In vision its common to crop and apply further transformations to data sets as data augmentation. If the community does not use the exact same set of augmentation I would assume that everyone would have a slightly different data set, which would make scientific findings a little confusing to interpret clearly (since everyone has a different data set). Since the tensorflow flow tutorial uses on the fly data set augmentation, it made me wonder, if I re-use that code, how can I actually know if my algorithm/model is doing well or if its not doing as well due to the current set of data augmentations. How does the community deal with this and when one says "my accuracy for cifar10 or ImageNet is 97%", what cifar10 or ImageNet data set are they referring to?
To avoid this issue it seems the MNIST data set has a webpage where one can find a fixed data set corresponding to each transformation. These are:
- mnist-rot
- mnist-back-rand
- mnist-back-image
- mnist-rot-back-image
does this mean that if I do data set augmentations, I have to use the ones from some fixed database unless I am doing some sort of novel data set augmentation (and in this special case make my specific data set publicly available)? Or how does the machine learning community deal with this issue of data set augmentation? In a way, I guess I am sort of looking for what the term "benchmark" really means and how researchers in Machine Learning benchmark.

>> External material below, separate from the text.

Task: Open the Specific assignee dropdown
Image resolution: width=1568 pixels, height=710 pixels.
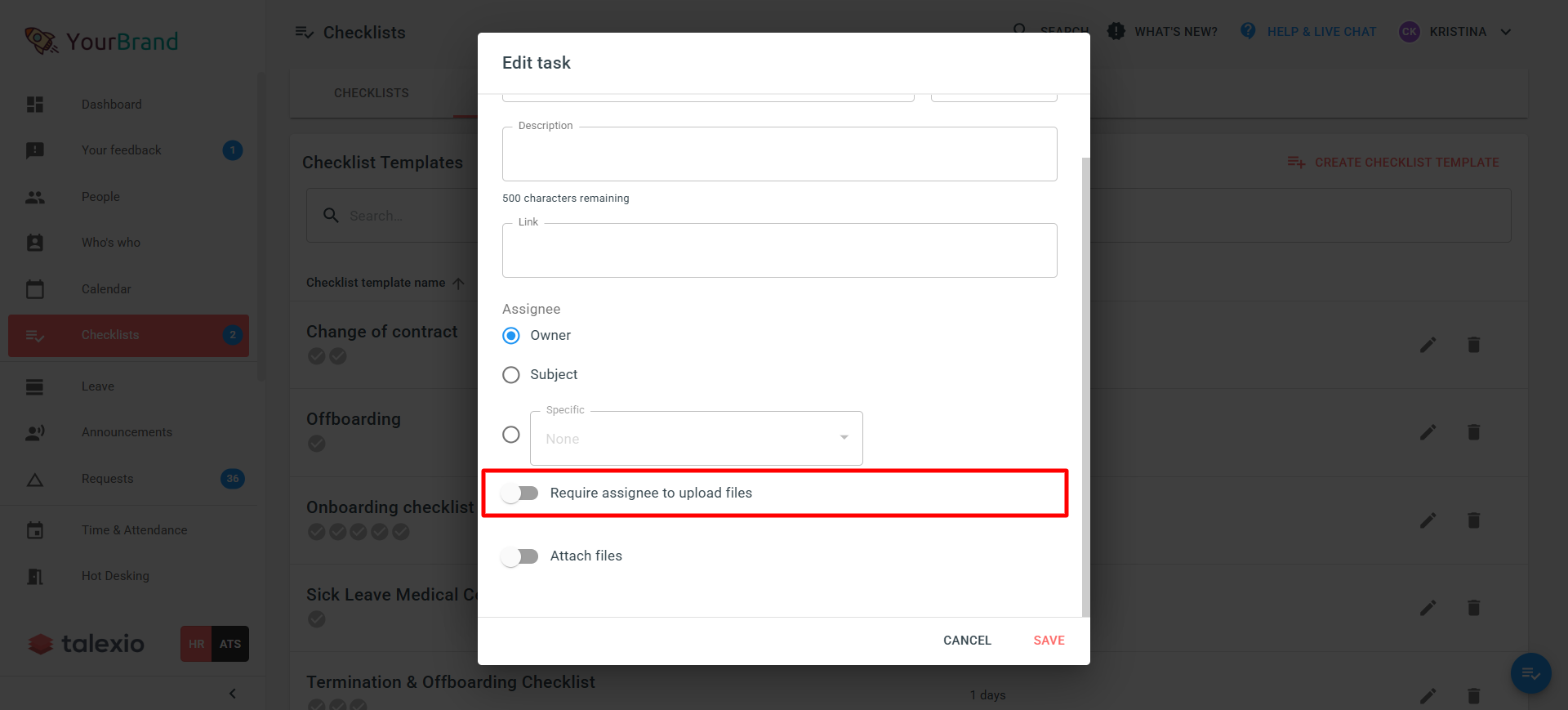Action: click(696, 439)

After some more time I thought about it more. It seems to me that the data set augmentation could in theory be thought as a part of the "algorithm" or "method". With this mentality, whatever the model gets for training is legal, in other words, you can do whatever pre-processing you want on the train data (even if this makes it more ambiguous if the actual algorithm or the data set augmentation were responsible for the improvement or worsening). However, what seems to be somewhat important is to keep the test data fixed. If this is not fixed, then its hard to compare with the performance with other training algorithms since everyone would have their own special test set. If this is fixed it would seem that one would bypass this issue of not being consistent across data sets.
However, if one really needs to know the performance on rotations because that is what we are studying, then it seems reasonable to also require some test set with this property (i.e. that its rotated). Though, this seems to be more important if that is the specific goal of the inquiry, otherwise, it would seem reasonable to keep the data set fixed to ease comparison with other researchers/benchmarks.